Definition of feral: living in a wild state after domestication.
So…feral cats have unsocial behavior toward people, some can become tame, and are homeless.
“Free-roaming” is another name given to feral cats. Free-roaming includes lost, abandoned and stray cats.
To be clear – feral cats, specifically, are not socialized to humans. Rarely are they adoptable. They don’t want to live inside a house and are suspicious of us.
But state anti-cruelty laws protect feral cats just like regular pet cats.
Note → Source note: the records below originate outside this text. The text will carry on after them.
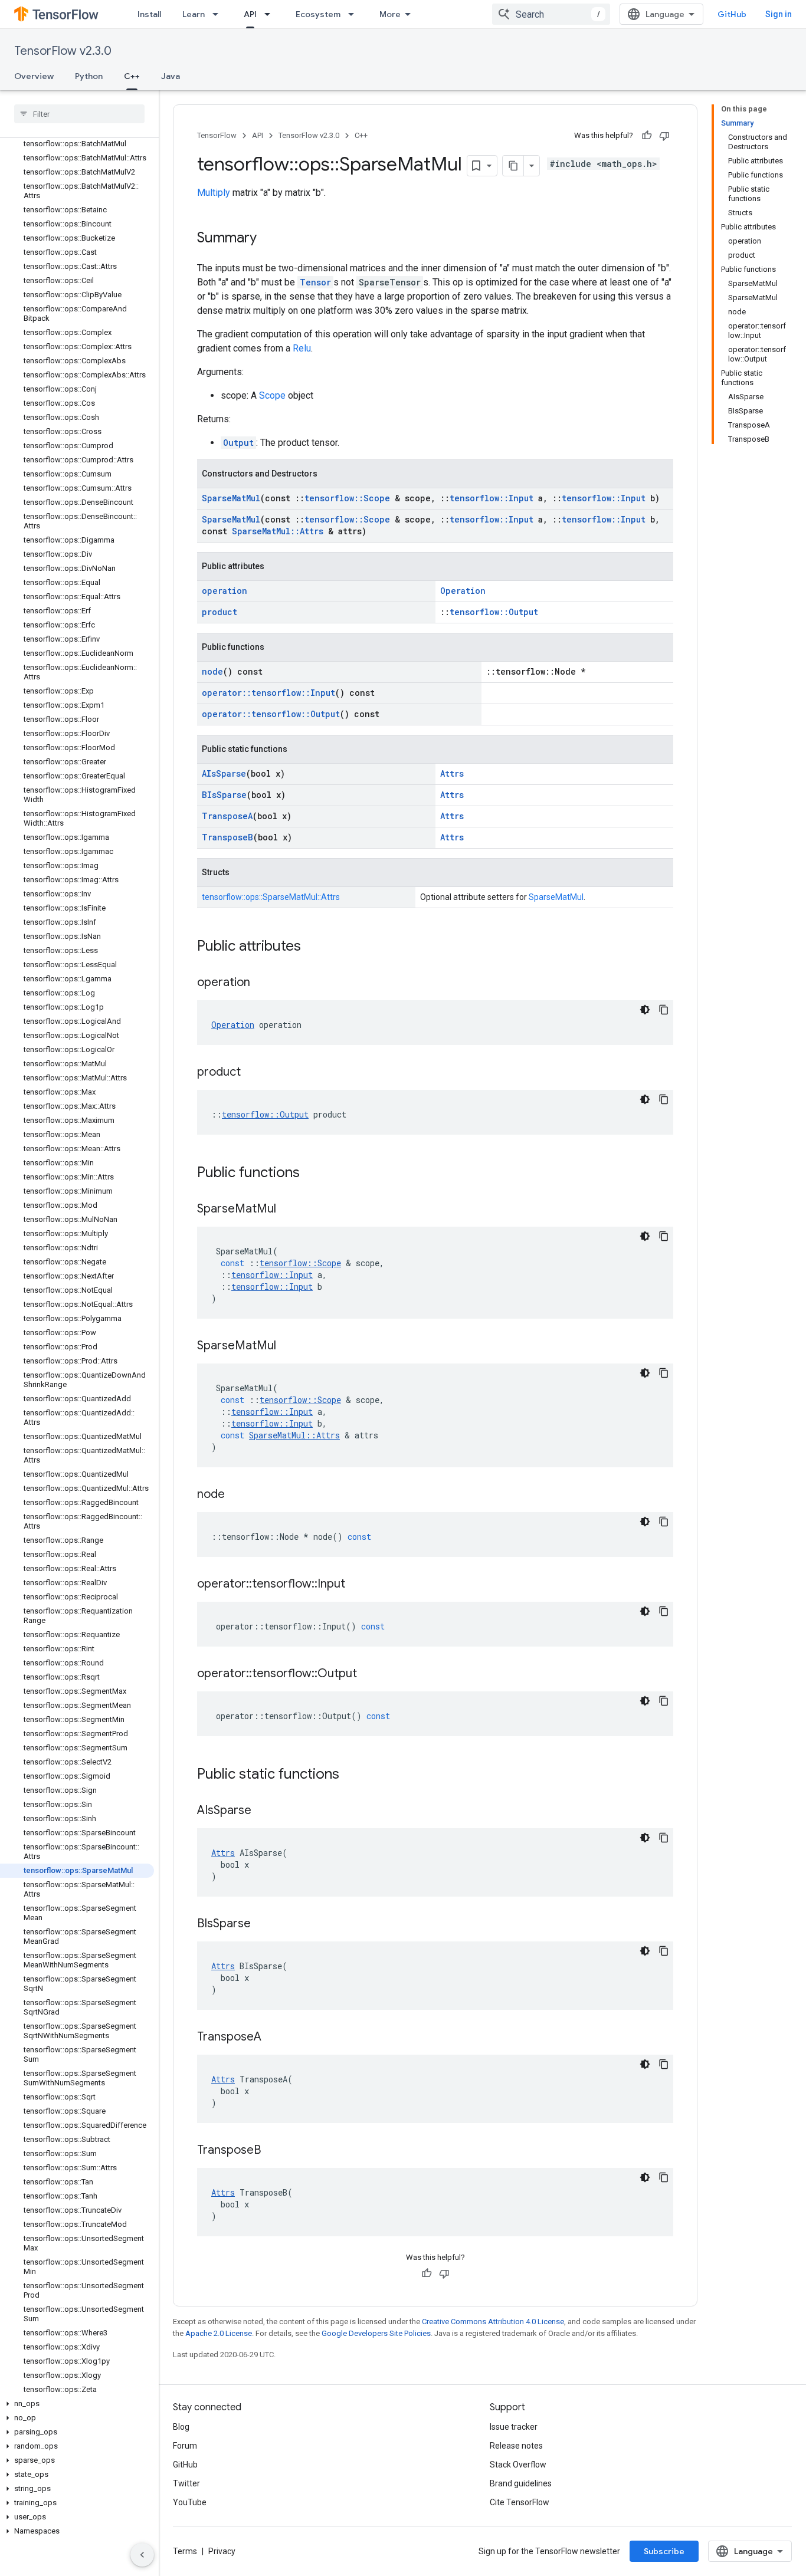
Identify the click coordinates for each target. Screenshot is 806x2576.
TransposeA (227, 816)
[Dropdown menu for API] (271, 14)
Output (238, 442)
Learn (193, 14)
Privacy (221, 2551)
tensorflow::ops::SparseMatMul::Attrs (271, 897)
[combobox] (551, 14)
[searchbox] (79, 113)
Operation (463, 590)
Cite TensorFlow (519, 2502)
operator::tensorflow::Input (268, 692)
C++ (132, 76)
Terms (185, 2551)
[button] (77, 2404)
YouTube (190, 2502)
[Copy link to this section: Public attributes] (313, 947)
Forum (185, 2445)
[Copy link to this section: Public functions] (311, 1174)
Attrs (452, 773)
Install (149, 14)
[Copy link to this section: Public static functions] (351, 1775)
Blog (181, 2427)
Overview (34, 76)
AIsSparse (224, 773)
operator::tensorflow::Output (271, 713)
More (390, 14)
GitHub (731, 14)
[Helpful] (647, 135)
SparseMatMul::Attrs (277, 531)
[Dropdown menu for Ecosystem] (354, 14)
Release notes (516, 2445)
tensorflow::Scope (347, 498)
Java (170, 76)
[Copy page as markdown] (513, 166)
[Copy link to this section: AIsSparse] (263, 1811)
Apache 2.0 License (218, 2333)
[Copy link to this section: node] (236, 1495)
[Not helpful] (664, 135)
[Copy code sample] (663, 1009)
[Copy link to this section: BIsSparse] (262, 1924)
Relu (302, 348)
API (250, 14)
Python (89, 76)
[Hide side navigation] (142, 2555)
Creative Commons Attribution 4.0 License (493, 2321)
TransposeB (227, 837)
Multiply (213, 192)
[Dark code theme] (644, 1009)
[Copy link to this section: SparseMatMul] (288, 1209)
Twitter (186, 2483)
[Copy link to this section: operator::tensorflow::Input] (357, 1585)
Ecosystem (318, 14)
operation (224, 590)
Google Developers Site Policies (376, 2333)
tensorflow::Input (491, 498)
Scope (272, 395)
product (219, 611)
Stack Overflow (518, 2464)
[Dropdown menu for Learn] (219, 14)
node (212, 671)
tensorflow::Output (494, 611)
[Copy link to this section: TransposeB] (272, 2151)
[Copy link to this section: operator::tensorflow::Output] (369, 1674)
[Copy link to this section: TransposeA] (273, 2037)
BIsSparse (224, 794)
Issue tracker (514, 2427)
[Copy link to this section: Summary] (268, 239)
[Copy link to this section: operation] (262, 983)
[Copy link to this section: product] (252, 1073)
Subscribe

Keep in mind that if you managed to catch a feral cat and take it to an animal shelter, they are usually not adoptable. The animal control facility will likely euthanize the animal. Even the no-kill shelters will immediately recognize the cat cannot be controlled (it’s acting like a maniac) and no one will want to adopt it. Feral cats can actually live decent lives outside, just like other wild animals. After all, that IS what they are – wild.
On the other hand, feral kittens are more capable of being adopted if they are socialized at an early age.
One helpful and humane action used with feral cats is called Trap-Neuter-Return (TNR). This benefits the cats and the community. Cats are captured, taken in to be spayed or neutered, vaccinated, and eartipped (the universal symbol of a neutered and vaccinated cat), and then returned to their outdoor home. No more kittens! You can imagine, though, that this technique is not often implemented.
Visit Alleycat.org for more information and ways to help feral cats.
FIND LOCAL SHELTERS http://theshelterpetproject.org/shelters
Be sure to hop back to Strays/Shelters for more info on what to do with a stray cat.
Jessie says: I was a stray cat and very tame. Someone didn’t want me, I guess. *sad eyes*
Gina says: She walked right up to me in the yard and rubbed against my legs. I was shocked. I knew Jessie wasn’t a feral cat by her actions.